La difícil situación que atraviesa el CD Lakua sigue en el punto de mira. Un complicado momento que impide a los equipos formativos del club entrenarse con normalidad en diferentes campos y colegios debido a los impagos.
En medio de esta crisis, agravada en los últimos días tras el escrache de las familias a la salida del centro cívico de Zabalgana al presidente del club, Mohamed Akbache, los propios familiares de los jugadores han difundido en las últimas horas este emotivo vídeo con una original canción para denunciar su situación.
Letra de la canción:
Ya llegó enero a Siberia-Gasteiz,
el frío aprieta cada día más en la ciudad,
las botas puestas, ilusión en el balón,
pero no hay silbato, no hay voz, no hay dirección.
Los niños miran el reloj sin comprender,
preguntan: “¿Hoy quién nos entrena?”, ¡¡otra vez!!.
Las mochilas llenas, el campo vacío,
un sueño en pausa, un futuro congelado.
Las luces se encienden, pero hoy nadie llega,
un club sin timón que dejó de navegar.
Gélido enero, y tarde sin entreno,
promesas rotas en un césped sin pisar.
Niños esperando, padres con dolor,
un club desgobernado apagó la ilusión.
¿Quién cuida a los que solo quieren jugar?
¿Quién responde cuando no hay a quién llamar?
Gélido enero, gritan los corazones,
Niños desconcertados, no hay explicación
Hay enfado en la grada que siempre está ahí,
padres desamparados pidiendo explicación.

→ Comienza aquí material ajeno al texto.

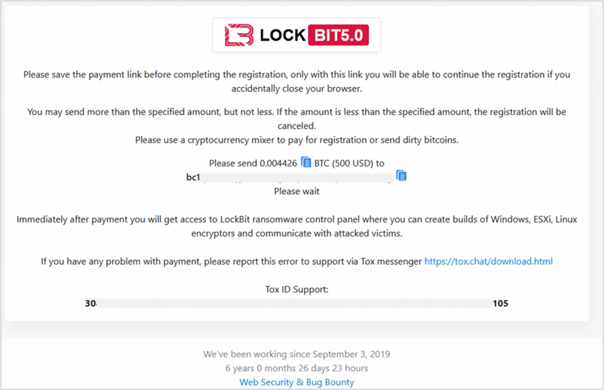Click the Tox ID Support label
Image resolution: width=604 pixels, height=390 pixels.
pos(297,289)
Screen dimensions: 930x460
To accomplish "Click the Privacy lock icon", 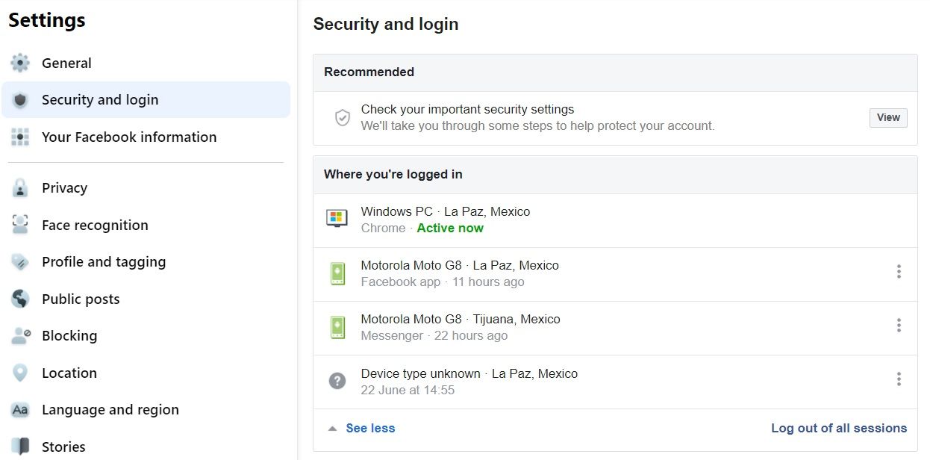I will [20, 188].
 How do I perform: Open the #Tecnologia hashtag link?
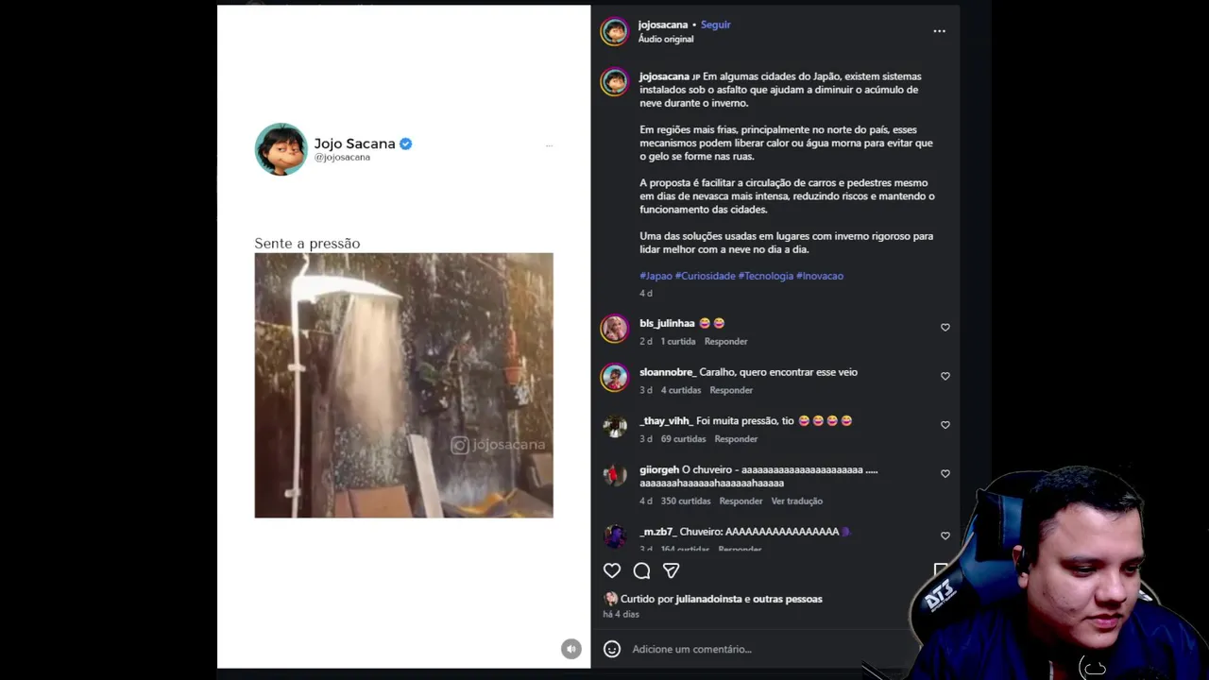766,276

Correos sin respuesta, teléfonos en off,
nadie da la cara, nadie da su voz.
No es solo un entreno, no es solo un balón,
es tiempo, es compromiso, es educación.
Es un niño aprendiendo a creer en equipo,
y adultos fallando en lo más sencillo.
Las tardes se eternizan sin saber por qué,
la decepción se alarga de camino a casa.
Gélido enero, tarde sin entrenar,
la incertidumbre aprende a chutar.
Niños sin respuestas, padres sin red,
un club que se cae y que no quiere ver.
¿Dónde están los que deben cuidar?
¿A qué puerta más podemos llamar?
Gélido enero, pide auxilio hoy,
Las instituciones ajenas al clamor.
No pedimos gloria, ni trofeos que mostrar,
solo respeto y responsabilidad.
Que alguien escuche, que alguien actúe,
porque el silencio también sabe dañar.
Gélido enero, pero arde la voz,
de familias unidas pidiendo solución.
Que vuelva el silbato, que vuelvan a entrenar,
que los niños no paguen un mal gobernar.
Gélido enero, que no sea final,
Hay que hacerlo bien DE VERDAD.
Apoyándose en la inteligencia artificial para elaborar la letra y voz de la canción que acompaña a la pieza, los familiares de los niños muestran algunas imágenes de la difícil situación que vive el club en los últimos meses.